(Saved data entries)
────────────────────────────────────────

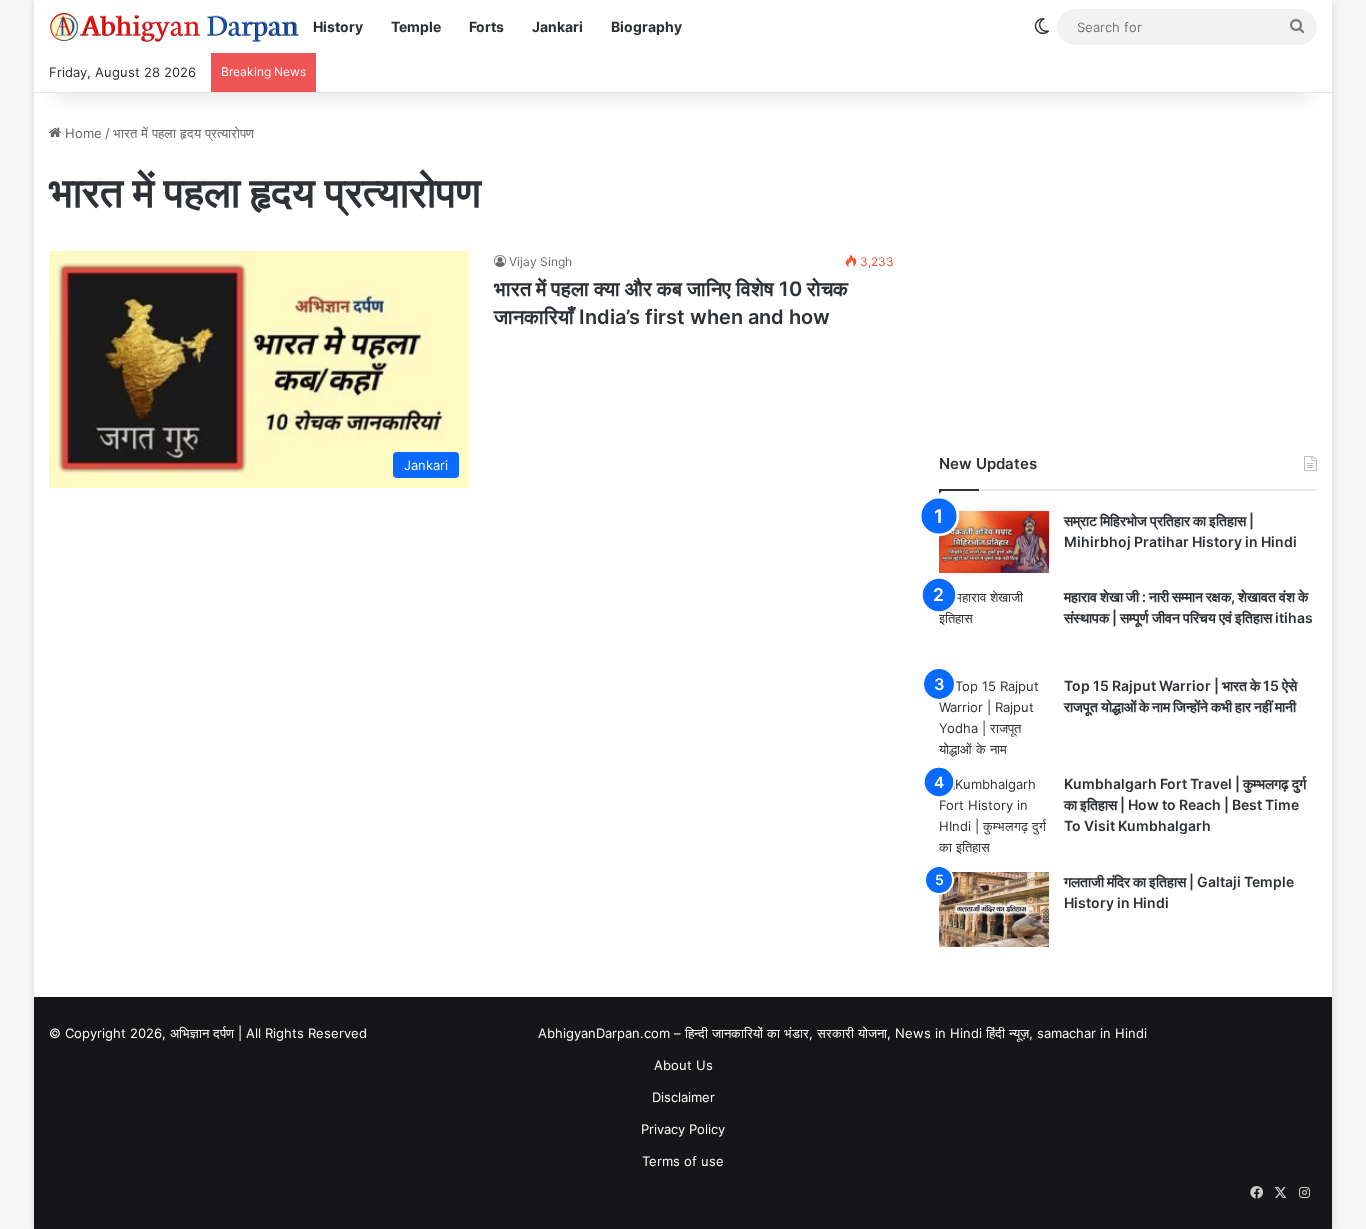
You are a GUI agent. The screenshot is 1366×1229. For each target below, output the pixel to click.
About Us (683, 1065)
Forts (486, 26)
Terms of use (683, 1161)
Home (81, 133)
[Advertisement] (1128, 263)
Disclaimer (683, 1097)
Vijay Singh (540, 261)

────────────────────────────────────────

**WORK REQUEST**: Give back the data exactly. Pictures stay out.

**SOLVED PROBLEM**:
You are a GUI agent. The screenshot is 1366×1229. For each target below, output the pixel to click.
About Us (683, 1065)
Forts (486, 26)
Terms of use (683, 1161)
Home (81, 133)
[Advertisement] (1128, 263)
Disclaimer (683, 1097)
Vijay Singh (540, 261)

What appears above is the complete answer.